__Try it__. Which lines of the records contain "heading"? Collect every one of them.

Saved data entries:

•••

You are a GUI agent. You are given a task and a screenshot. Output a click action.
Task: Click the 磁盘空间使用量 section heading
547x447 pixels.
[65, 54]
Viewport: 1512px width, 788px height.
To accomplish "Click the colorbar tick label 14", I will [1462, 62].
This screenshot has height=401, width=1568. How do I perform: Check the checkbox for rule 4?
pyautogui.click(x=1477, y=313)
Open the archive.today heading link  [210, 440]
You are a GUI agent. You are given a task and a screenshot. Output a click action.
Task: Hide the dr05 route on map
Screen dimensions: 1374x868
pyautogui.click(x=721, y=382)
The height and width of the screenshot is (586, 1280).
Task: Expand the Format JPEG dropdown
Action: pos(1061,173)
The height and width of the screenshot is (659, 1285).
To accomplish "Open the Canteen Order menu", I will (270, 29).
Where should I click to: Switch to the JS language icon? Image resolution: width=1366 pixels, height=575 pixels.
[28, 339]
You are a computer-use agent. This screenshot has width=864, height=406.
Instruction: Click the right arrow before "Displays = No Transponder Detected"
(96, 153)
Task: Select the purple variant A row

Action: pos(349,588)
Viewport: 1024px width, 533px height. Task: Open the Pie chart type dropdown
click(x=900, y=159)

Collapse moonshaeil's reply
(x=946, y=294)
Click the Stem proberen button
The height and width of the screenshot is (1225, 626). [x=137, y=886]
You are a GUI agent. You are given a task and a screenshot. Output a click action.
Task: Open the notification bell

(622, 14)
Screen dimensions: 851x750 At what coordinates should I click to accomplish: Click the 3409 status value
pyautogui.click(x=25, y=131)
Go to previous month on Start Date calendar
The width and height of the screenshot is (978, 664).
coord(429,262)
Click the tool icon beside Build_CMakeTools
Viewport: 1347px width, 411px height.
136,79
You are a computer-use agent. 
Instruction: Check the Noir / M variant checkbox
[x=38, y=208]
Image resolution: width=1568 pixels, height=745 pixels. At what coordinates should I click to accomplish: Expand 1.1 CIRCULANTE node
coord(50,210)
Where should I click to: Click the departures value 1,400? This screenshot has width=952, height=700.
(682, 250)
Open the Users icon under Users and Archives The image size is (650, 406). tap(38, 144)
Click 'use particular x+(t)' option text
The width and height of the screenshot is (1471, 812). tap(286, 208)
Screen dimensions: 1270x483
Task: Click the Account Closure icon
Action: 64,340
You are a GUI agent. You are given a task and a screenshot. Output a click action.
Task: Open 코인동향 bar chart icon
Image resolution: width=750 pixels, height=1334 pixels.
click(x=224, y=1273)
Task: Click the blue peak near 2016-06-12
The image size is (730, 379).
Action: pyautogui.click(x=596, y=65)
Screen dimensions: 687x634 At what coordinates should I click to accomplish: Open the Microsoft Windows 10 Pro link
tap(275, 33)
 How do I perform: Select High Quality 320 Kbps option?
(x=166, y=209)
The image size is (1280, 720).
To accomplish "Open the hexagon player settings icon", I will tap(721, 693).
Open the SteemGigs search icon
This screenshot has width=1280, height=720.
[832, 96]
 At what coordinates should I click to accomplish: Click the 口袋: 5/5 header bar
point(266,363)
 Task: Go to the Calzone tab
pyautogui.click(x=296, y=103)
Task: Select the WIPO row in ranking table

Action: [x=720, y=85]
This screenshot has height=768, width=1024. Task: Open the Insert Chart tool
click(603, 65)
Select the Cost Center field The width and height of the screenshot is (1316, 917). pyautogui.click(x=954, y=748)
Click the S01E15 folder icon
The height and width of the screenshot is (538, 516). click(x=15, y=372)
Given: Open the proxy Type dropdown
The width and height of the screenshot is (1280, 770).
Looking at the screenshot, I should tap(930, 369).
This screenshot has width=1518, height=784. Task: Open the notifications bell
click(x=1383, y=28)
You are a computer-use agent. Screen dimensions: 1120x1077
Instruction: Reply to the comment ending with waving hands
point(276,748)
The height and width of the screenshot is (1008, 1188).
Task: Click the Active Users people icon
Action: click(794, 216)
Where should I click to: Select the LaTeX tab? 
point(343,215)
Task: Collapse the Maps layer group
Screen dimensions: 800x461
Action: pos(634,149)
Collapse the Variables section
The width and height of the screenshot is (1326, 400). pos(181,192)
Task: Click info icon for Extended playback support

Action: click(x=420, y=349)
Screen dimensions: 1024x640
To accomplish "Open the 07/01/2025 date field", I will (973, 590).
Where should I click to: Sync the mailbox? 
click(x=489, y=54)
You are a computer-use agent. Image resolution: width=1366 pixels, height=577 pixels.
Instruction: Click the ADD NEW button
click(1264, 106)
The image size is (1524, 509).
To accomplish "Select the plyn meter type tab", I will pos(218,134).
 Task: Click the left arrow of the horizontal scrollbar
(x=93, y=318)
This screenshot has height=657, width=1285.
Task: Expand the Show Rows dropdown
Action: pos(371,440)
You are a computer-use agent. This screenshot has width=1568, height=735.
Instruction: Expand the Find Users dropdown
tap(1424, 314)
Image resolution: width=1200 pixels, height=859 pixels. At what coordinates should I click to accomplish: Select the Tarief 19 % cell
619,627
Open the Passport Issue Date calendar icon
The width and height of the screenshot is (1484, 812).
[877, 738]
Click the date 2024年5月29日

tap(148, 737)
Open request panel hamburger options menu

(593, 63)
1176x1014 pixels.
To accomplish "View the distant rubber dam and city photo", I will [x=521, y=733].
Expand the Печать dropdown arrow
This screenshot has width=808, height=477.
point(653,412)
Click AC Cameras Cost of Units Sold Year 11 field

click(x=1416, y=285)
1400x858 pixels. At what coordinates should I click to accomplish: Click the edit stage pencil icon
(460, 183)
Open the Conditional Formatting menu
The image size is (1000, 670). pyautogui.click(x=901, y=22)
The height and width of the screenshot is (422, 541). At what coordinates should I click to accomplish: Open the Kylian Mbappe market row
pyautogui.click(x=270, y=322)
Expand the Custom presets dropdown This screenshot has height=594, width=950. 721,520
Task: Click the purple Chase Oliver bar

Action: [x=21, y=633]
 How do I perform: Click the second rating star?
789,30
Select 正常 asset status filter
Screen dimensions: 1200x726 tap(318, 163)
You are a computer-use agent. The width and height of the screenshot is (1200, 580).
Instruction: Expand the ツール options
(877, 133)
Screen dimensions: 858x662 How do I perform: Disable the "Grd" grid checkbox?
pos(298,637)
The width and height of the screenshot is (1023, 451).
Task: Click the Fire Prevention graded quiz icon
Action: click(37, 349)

•••

__Task solution__.
Task: Click the 磁盘空间使用量 section heading
Open the archive.today heading link  [210, 440]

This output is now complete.